In any multitasking operating system, there are some tasks which are extremely important and which must obtain access to the processor as quickly as possible at specific times. Such a task would be a communications or networking program. These tasks, or really a small portion of these tasks, the portion responsible for the time critical part of the process, should be run at a high priority. For communications programs this is usually at some high level in the time critical class.
When a program with a higher priority than the currently running program or task becomes unblocked, OS/2 preempts the lower priority task and gives the CPU to the higher priority task.

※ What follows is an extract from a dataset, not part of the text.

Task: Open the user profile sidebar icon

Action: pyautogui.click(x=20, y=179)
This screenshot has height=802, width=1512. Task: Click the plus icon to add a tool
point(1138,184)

Round-robin scheduling simply means that all tasks which are running at the same priority will receive time slices in a round-robin fashion, so that each can have some time. The Warp task dispatcher manages this and preempts any task which has taken the maximum time slice.

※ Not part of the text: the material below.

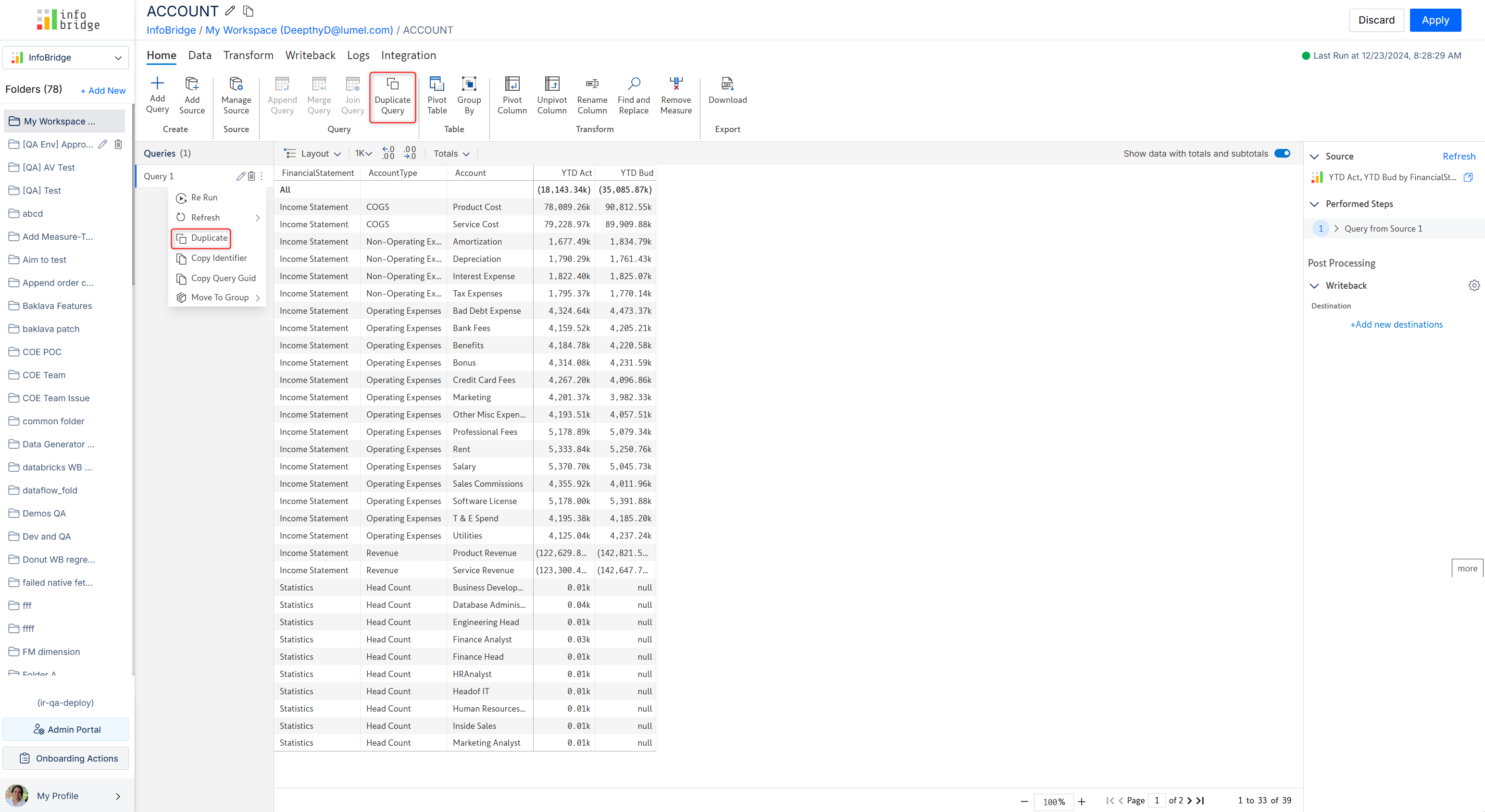Click the Group By icon
The width and height of the screenshot is (1485, 812).
469,84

The priority level at which a task runs under OS/2 is dynamic; OS/2 can change the priority of a task depending upon its needs. There are three ways in which OS/2 uses it’s ability to dynamically alter the priority of applications, even while they are running.
It is possible that some tasks in a multitasking system might become starved for CPU time. Since most running tasks will be at regular priority, many will be at the same priority level. As these tasks run in round-robin fashion, the amount of time taken by the tasks which are not blocked may prevent one or more of the remaining tasks from obtaining CPU time within the amount of time specified in the MAXWAIT statement in CONFIG.SYS.
When a task becomes starved for CPU time in this manner, the OS/2 task scheduler boosts the priority of the starved task within its class by one priority level. This places this task at a higher priority level than the other tasks with which it was running. It will, therefore, receive a timeslice before those other programs. When it does receive a timeslice, it is allocated one minimum timeslice by the scheduler and then it is reduced to its base priority.
This dynamic priority scheduling allows each task to be sure it will receive at least some CPU time.
When running a program in a multitasking environment, especially one with which you will continually interact such as a word processing program, it is reasonable to expect that program to respond to user input quickly. One of the ways in which OS/2 ensures that this will happen is to provide the foreground task, that is the one with which the user is interacting and which has the keyboard focus, a boost in priority. In this case the boost is by a level of one within the task’s priority class.
Foreground I/O Boost
Setting PRIORITY_DISK_IO=YES in CONFIG.SYS provides a priority boost to I/O operations for the application running in the foreground. This ensures that a DOS program, or an OS/2 program which was not written with a separate thread for I/O operations will perform its I/O tasks and return control to the user as quickly as possible.